Dog Breeds A to Z, - Breeds that begin with C - That Site Is AWESOME

A Page With Pictures Of Cockapoos -

Cockapoo Pictures and Photos, 1

What I Have Heard Of So Far -

PekaPoo - Pekigninse ( Cant Spell ) / Poodle

LabraDoodle ( Is It A Desinger Dog ? ) Lab/Poodle

Add More When I Can Think Of More


----------



## Guest (Apr 23, 2008)

spoodle (springer x poodle)
chorkie (chihuahuaxyorkie)
doodle (daschundx poodle)
jorkie (jack russel x yorkie)


----------



## Gemma83 (Mar 5, 2008)

Peekapoo thats sooo funny sounds like a game my one year old niece could play with her nappy!


----------



## JasperCarrot (Apr 22, 2008)

A SPOODLE !! Hehehe


----------



## Gemma83 (Mar 5, 2008)

Affenpoo

Why is everyone crossing with poodles???


----------



## Guest (Apr 23, 2008)

cos they are fluffy wuffy designer doggiesand thats whats on the current bandwagon!


----------



## Gemma83 (Mar 5, 2008)

OMG.......................

Bich-poo!!!!!!!!!!!


----------



## JasperCarrot (Apr 22, 2008)

Gemma83 said:


> Peekapoo thats sooo funny sounds like a game my one year old niece could play with her nappy!


 that made me laugh !!


----------



## terriermaid (Nov 5, 2007)

lol how about a shitz poo


----------



## Guest (Apr 23, 2008)

a sprocker = springer x cocker spaniel.

bulls*t = bulldog x shitzu ( an old joke btw )  no doubt u have all heard it lol.


----------



## Gemma83 (Mar 5, 2008)

Eolabeo said:


> bulls*t = bulldog x shitzu ( an old joke btw )  no doubt u have all heard it lol.

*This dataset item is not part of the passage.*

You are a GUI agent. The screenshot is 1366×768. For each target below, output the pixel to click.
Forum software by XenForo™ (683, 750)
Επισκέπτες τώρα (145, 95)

I wonder if anyone actullay has one of those just for the noverty factor!


----------



## Guest (Apr 23, 2008)

Try searching it on google!


----------



## Gemma83 (Mar 5, 2008)

can't find a bull Sh** yet but found...
BoShih, BoShihs, Boston Shih-Tzu Hybrid a BoShih!

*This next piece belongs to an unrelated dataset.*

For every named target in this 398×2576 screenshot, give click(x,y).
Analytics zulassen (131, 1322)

and omg ... a staintberdoodle - thats just odd! 
Saint Berdoodle, Saint Berdoodles, St. Bernard Poodle Hybrid

also a Schweenie -Dachshund / Shih Tzu Hybrid

ohhhh a sheltiedoodle - I might be swayed now by the doodle fest!!!


----------



## kittysoo (Mar 9, 2008)

terriermaid said:


> lol how about a shitz poo




Maltipoo - (Maltese x Poodle)- Cost my boss £800 !!!!
Puggle - (Pug x Beagle)


----------



## Guest (Apr 23, 2008)

kittysoo said:


> Maltipoo - (Maltese x Poodle)- Cost my boss £800 !!!!
> Puggle - (Pug x Beagle)


your jokingmy friend bought a pedigree toy poodle kc reg for 425!


----------



## Smudgeypants (Mar 21, 2008)

coon hound, its not a cross breed but i just love the name think its dead funny,,,,,,


----------



## staceyscats1 (Feb 17, 2008)

i have heard of 

jugs - pugs x jack russell


----------



## englishrose943 (Feb 7, 2008)

Gemma83 said:


> I wonder if anyone actullay has one of those just for the noverty factor!


Yes theres a breeder on epupz thats crosses them .
Her breeder name is Bull Shihz


----------



## kittysoo (Mar 9, 2008)

Saw on doggie daycare yesterday a Mauzer!

Must be a Schnauzer l think but l don't know what it was crossed with as it was very small. Looked gorgeous though.
The labradoodle looked good too. Everyone seems to be crossing breeds. My friend has just bought a chichoua and is going to cross it with a tea cup yorkie! Probably the pups will turn out the size of mice!!!!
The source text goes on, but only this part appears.